Die liga-krise: ein weckruf

Die jüngsten Ergebnisse in der Liga lassen indes zu wünschen übrig. Betis hat es in letzter Zeit schwer, Siege einzufahren. „Es fällt uns klar schwer, zu gewinnen“, räumte Haro ein. Das Spiel gegen Espanyol zeigte zwar Ansätze, aber die Chancen wurden nicht verwertet. „Am Ende zählt nur das Ergebnis, und wenn wir nicht treffen, gewinnen wir nicht.“ Die Champions-League-Qualifikation, einst ein realistisches Ziel, rückt in weite Ferne. „Wir haben uns vorgenommen, in Europa zu spielen, aber die Situation ist besorgniserregend.

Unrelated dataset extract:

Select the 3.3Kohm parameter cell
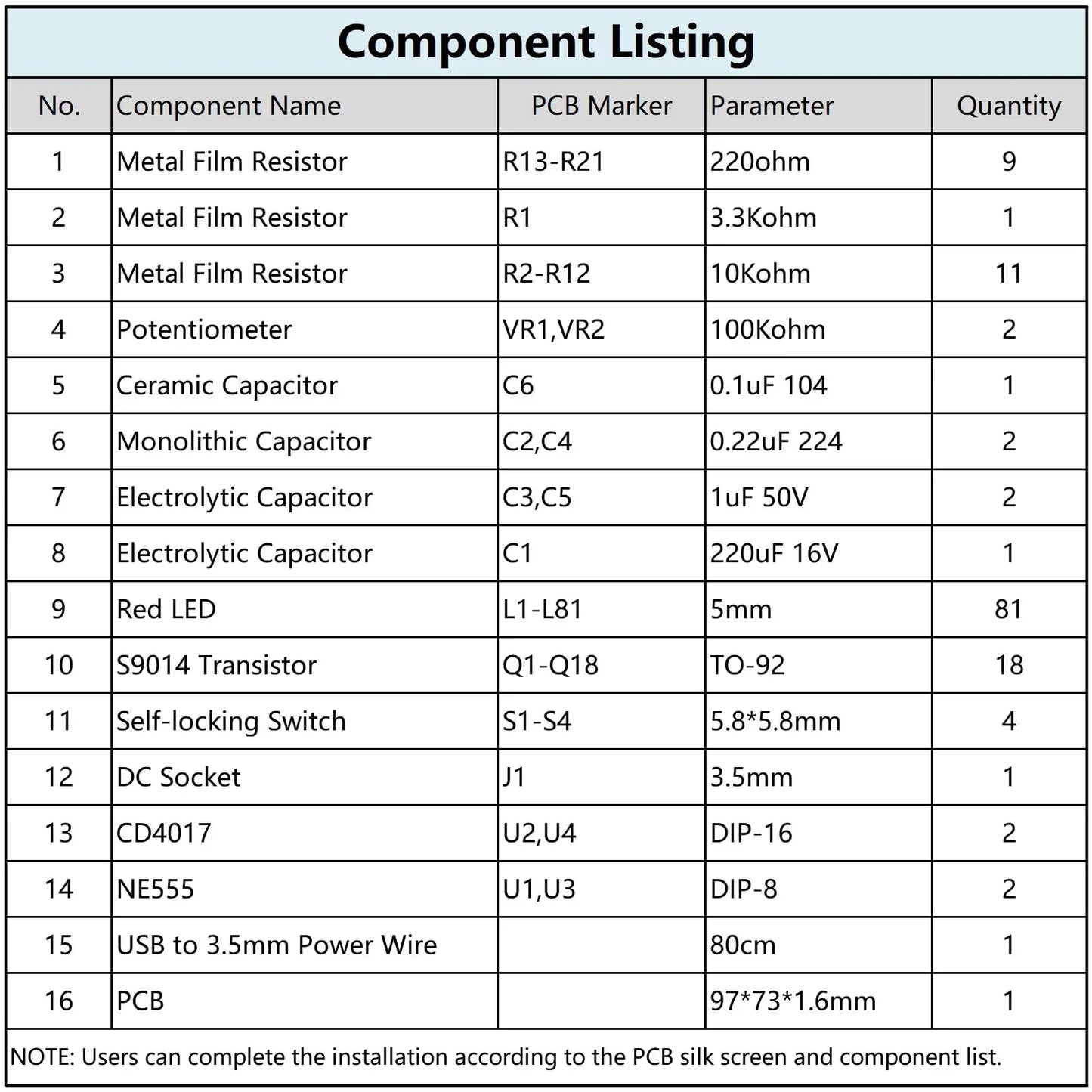The width and height of the screenshot is (1092, 1092). (x=763, y=218)
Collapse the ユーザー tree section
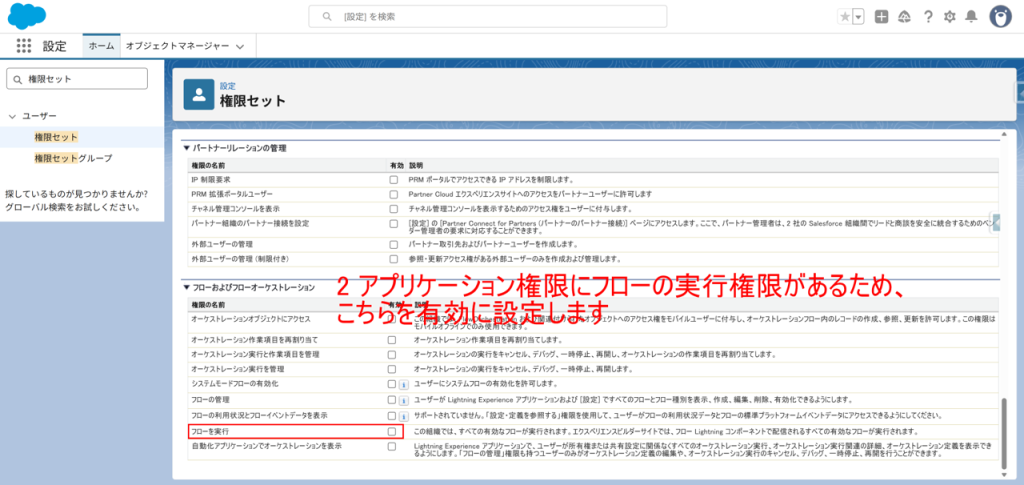Image resolution: width=1024 pixels, height=485 pixels. [x=11, y=116]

Der Fokus liegt nun klar auf der Europa League, aber in der Liga müssen wir gewinnen – unbedingt.“

Bakambu-eklat: ein diplomatisches tauziehen

Bakambu-eklat: ein diplomatisches tauziehen

Ein weiterer Streitpunkt ist die Situation um den kongolesischen Stürmer bakambu. Dieser wurde von der Fédération Congolaise de Football Association (FECOFA) festgehalten, was zu erheblichen Verwerfungen geführt hat. „Ich habe noch nicht mit ihm gesprochen, aber ich bin alles andere als begeistert von der Situation“, erklärte Haro. Betis habe sich mit der FECOFA geeinigt, die Spieler für die Nationalmannschaft freizustellen, aber die Forderungen der FECOFA gingen über das vereinbarte Maß hinaus. „Wir werden unsere rechtlichen Möglichkeiten prüfen.“ Haro betonte zudem die Bedeutung der Einhaltung des FIFA-Reglements. „Ich respektiere alle Nationalmannschaften, aber die Einhaltung der FIFA-Regeln ist unerlässlich.“

Braga: ein ernstzunehmender gegner

Betis weiß, dass das Hinspiel gegen Braga eine große Herausforderung darstellt. „Braga ist eine Top-Mannschaft“, so Haro. Sie gehören zu den besten Teams in Portugal und sind in Europa regelmäßig erfolgreich. „Sie haben eine gute Mannschaft und ein erfolgreiches Nachwuchskonzept. Wir müssen von Beginn an auf 100 Prozent spielen, um eine Chance zu haben.“ Der Präsident betonte, dass der Wert des eigenen Kaders nicht entscheidend sein wird. „Das ist relativ. Wir müssen auf dem Platz überzeugen.“

Die Fans des Betis reisen in großer Zahl nach Braga. „Der beticismo ist unschlagbar“, lobte Haro. „Mindestens 2.000 Fans werden uns unterstützen – unser größter Trumpf.“

Die Reise nach Portugal ist somit nicht nur sportlich, sondern auch emotional ein wichtiges Kapitel für den Betis. Die Fans stehen geschlossen hinter der Mannschaft, während der Verein mit internen Problemen und der Liga-Krise kämpft. Ob es für Betis in der Europa League reicht, wird sich zeigen. Aber eines ist klar: Die Reise nach Braga wird ein Test für Charakter und Leidenschaft.